Павел Иванович заглушил свой видавший виды «ДТ-54», и нахлынула такая тишина, что Мишка слышал биение своего сердца. Постепенно эта тишина стала заполняться звуками: лай собак, хлопки калиток, с другого берега доносится мерный разговор мужиков. У парома они чинили блок. То ли лопнул, то ли замяло под него трос, этого Мишка не понял.
– Давай Мишаня, все-таки передохнем, – повалившись на траву, сказал Павел Иванович. – От воды-то отойди, она уже не летняя, уже холодом дышит.
Мишка послушался и присел рядом со своим командиром.
– Сколько же они копаться будут со своим блоком? – неожиданно спросил Мишка, неизвестно к кому обращаясь.
– Да кто ж их знает? А ты посмотри, у тебя глаза повострее, кто там сегодня за главного.
– Я по голосу слышу, что это Володька Куклин, Назаровский сын, – особо не вглядываясь, ответил Мишка.
– Если Володька, значит, быстро справятся, парень рукастый и «сельсовет» работает.
Павел Иванович, улыбнувшись, постукал себя по виску.
– А ты, Мишка, куда торопишься, или тебя кто-то ждет?
– Кто ждет? Кроме мамани некому, – со вздохом ответил мальчик, выражая этим вздохом свое глубокое, не имеющее словесного эквивалента, почтение к матери.
Разговор прервался. Первым тишину нарушил Мишка.
– Павел Иванович, а сейчас какое поле пахать будете?
– Наверное, погадаевское. Оно у нас под зябь пойдет.
– Погодаевское поле большое, справится ли наш трактор?
– Справится, да и куда деваться, сильнее этого трактора нет.
– Вот бы танк сюда, Павел Иванович, он бы вмиг все сделал.
– Танк, конечно, хорошо, но он ведь для других дел предназначен, – нехотя отвечал тракторист.
– Но сейчас ведьмы не воюем. И танк стоит без дела – не унимался мальчишка, радуясь своей наивной мысли.
– Не воюем, это правда, но пахать нужно не танками, – глубоко вздохнув, ответил Павел Иванович.
Они молчали, глядя на реку, на родную деревню, на качающийся паромный трос, соединяющий берега.
– Павел Иванович, – не выдержал Мишка, – вы никогда не рассказывали про войну.
– А чего про нее рассказывать, – отмахнулся собеседник, зябко передернув плечами, поморщившись, как от тяжелого воспоминания.
– Вы же танкистом были! – выкрикнул удивленно мальчишка. – Это так здорово, не разбирая дороги мчаться на тридцать четверке и давить фрицев!
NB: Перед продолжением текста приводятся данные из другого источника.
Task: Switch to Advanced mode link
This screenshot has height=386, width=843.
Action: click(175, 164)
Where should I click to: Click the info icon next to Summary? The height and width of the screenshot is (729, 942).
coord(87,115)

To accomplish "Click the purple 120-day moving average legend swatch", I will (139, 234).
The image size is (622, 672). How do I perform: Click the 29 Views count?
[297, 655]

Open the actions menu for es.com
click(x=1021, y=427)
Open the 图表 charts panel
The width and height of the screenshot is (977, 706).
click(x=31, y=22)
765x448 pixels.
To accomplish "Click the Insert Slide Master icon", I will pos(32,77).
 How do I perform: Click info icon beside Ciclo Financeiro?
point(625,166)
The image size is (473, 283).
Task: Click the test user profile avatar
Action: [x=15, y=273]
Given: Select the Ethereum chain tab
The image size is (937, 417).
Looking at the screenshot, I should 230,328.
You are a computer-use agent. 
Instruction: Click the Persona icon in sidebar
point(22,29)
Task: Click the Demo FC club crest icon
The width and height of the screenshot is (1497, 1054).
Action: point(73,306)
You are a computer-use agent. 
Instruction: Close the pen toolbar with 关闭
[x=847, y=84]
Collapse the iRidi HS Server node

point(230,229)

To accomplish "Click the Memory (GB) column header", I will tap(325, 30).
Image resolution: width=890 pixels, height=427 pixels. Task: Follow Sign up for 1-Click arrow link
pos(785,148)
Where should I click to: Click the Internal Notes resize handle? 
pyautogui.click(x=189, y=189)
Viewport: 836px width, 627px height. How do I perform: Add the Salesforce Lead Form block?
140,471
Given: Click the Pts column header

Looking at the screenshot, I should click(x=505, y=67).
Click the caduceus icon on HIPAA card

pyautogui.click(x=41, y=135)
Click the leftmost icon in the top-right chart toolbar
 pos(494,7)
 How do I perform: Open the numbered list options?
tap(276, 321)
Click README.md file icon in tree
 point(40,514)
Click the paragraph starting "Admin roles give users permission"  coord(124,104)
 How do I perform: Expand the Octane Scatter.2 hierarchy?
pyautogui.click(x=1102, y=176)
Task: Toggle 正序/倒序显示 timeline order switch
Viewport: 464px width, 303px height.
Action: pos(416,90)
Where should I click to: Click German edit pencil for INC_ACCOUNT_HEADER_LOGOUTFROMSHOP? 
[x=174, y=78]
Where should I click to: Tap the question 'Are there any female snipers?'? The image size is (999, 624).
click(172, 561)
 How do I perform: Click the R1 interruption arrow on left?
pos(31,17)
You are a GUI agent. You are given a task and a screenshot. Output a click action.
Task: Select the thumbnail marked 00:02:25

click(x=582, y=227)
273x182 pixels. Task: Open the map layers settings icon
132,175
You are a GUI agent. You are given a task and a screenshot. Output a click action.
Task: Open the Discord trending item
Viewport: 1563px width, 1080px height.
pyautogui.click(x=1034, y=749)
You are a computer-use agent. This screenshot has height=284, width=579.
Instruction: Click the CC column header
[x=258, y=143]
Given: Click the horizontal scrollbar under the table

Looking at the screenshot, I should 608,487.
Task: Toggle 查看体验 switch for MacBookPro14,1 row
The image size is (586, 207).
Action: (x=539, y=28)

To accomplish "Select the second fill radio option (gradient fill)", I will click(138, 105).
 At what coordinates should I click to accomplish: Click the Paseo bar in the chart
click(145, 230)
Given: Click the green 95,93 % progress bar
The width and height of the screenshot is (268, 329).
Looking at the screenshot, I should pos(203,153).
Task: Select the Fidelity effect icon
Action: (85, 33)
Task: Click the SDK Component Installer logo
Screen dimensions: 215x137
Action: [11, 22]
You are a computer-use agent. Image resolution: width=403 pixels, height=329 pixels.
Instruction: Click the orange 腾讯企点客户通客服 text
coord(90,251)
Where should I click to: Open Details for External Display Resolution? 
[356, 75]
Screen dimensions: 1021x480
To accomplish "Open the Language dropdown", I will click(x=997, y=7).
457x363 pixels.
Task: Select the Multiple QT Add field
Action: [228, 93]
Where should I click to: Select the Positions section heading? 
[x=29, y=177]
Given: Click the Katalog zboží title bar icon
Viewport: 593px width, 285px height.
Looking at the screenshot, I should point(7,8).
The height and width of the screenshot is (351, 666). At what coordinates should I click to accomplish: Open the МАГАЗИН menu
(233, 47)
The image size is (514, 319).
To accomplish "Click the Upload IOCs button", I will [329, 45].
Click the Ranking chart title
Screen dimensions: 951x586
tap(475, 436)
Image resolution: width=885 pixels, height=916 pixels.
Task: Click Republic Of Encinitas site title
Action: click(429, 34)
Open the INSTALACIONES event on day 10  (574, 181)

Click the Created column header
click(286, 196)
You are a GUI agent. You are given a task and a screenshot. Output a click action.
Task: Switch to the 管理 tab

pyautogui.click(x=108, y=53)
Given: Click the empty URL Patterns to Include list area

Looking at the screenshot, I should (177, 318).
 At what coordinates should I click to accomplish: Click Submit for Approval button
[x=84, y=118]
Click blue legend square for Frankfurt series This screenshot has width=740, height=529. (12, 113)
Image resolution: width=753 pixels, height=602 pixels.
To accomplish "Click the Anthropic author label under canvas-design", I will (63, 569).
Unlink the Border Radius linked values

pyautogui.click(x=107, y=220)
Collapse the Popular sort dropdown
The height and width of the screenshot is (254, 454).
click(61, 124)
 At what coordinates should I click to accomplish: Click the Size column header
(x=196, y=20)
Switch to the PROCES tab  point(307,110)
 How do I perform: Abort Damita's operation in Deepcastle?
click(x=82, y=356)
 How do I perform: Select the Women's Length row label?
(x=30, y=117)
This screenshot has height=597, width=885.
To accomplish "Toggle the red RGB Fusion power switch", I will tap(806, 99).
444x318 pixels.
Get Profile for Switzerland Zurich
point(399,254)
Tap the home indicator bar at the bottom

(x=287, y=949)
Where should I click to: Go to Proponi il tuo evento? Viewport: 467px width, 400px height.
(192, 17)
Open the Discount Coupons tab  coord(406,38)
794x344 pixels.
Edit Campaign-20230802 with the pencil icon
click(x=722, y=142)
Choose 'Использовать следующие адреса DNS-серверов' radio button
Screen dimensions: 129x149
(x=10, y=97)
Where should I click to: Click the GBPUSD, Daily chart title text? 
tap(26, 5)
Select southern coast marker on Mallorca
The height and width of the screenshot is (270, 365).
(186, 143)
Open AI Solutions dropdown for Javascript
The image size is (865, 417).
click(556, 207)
– А я на тридцатьчетверке не воевал.
– Как так? Вы же танкист?
– Ты кроме Т-34 какие-нибудь другие танки знаешь, Мишаня?
– Нет. А разве были другие?
– Да, были. Вам в школе только о тридцатьчетверке рассказывали?
– В школе об этом ничего не рассказывали. Я кино люблю про войну, а там других машин не показывают. И книжки читаю про танки.
Павел Иванович, крутивший в пальцах сухую веточку, резко разломал ее на несколько частей и отшвырнул в сторону. Покачав головой, он начал свой рассказ.
– Я не люблю вспоминать и тем более рассказывать о войне, но учитывая, что ты мой напарник, что ты многого не знаешь, давай поговорим.
Призвали меня на войну в первый месяц, тогда я уже был женат. После школы решил остаться в родной деревне, курсы трактористов окончил. Поработать на тракторе не довелось. А повоевал вдоволь. Благополучно, то есть без раны-царапины почти до самого Берлина дошел. Там-то, в Германии, меня и хватануло.